Oh, the dizzying excitement of Intern and Docent Program Management! I must say, this week was quite busy in terms of all my little projects and events, and it felt all so Smithsoniany.

So: working for a large museum really does seem to mean that you're going to be rather constrained to your own department, but fortunately my position inherently requires interaction with every department and every supervisor. I tried to work that angle this week; I invitee our Exhibitions director in to talk with the interns about her position with NPG. I was absorbed by both her description of her tremendously huge and complex job, as well as amazed by her career path -- she began as an admin assistant, and earned a degree in Arts Administration (!) only four years ago.

That was Tuesday. On Wednesday I attended a pan-institutional panel presentation about strategic collaborations. Although it wasn't perhaps the most accessible speech, what I found intriguing were the audience reactions to the top-level presentation -- "strategic collaborations" are clearly important and necessary in the big picture, but I was reminded that within an institution as big as SI, the mere feat of accomplishing museum-museum collaboration is itself both daunting and the daily reality faced by the majority of museum employees.

I also attended the Folklife Festival (Welsh poetry and pints on the Mall!) right after using up my weekly IMAX ticket (Deep Sea 3D). The Folklife Festival is as much as it can be. I'm not critiquing it too much; I'm just saying that I have a newfound respect for myself and my former FAIS staff, because quite frankly we were able to put on a pretty comparable event without the benefit of a $------- budget. I guess I was hoping for more than a handful of tents where groups of tourists awkwardly stood around an artisan, but in terms of a program model that facilitates a cultural education event for thousands of transient tourists, in 90 degree weather in the middle of a dusty, unshaded field ... well, I guess they accomplish their goals. And it's cool to see traditional artisans being supported and all that. I guess there's just no substitute for the real thing, which is a fairly insurmountable challenge.

Oh, and they're filming a Paul Rudd movie in DC, and they were setting up a film shoot outside my happy hour on Thursday. But Paul didn't appear. Why must he play with my heart?

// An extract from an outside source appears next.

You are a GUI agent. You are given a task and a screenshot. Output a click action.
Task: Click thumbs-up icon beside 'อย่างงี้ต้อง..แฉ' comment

But the more important thing I should document about Thursday (pre-Happy Hour) was the Smithsonian Intern Networking Fair. Kassia: thank you. Thank you for the AAA Symposium last Spring, in which I took cheesy workshops on networking that -- holy cow! -- PAID OFF. I networked like a muthaf*cka and came home with about six business cards in my pocket. And, adorably, my undergraduate interns clung to my side like nervous little lambs, so I gave them an impromptu "go get 'em" talk about elevator speeches. Me, telling people how to benefit from a networking fair. I tell ya, if I hadn't attended last Spring I too would have been nervous and self-effacing. But now I'm a beast! A beast!!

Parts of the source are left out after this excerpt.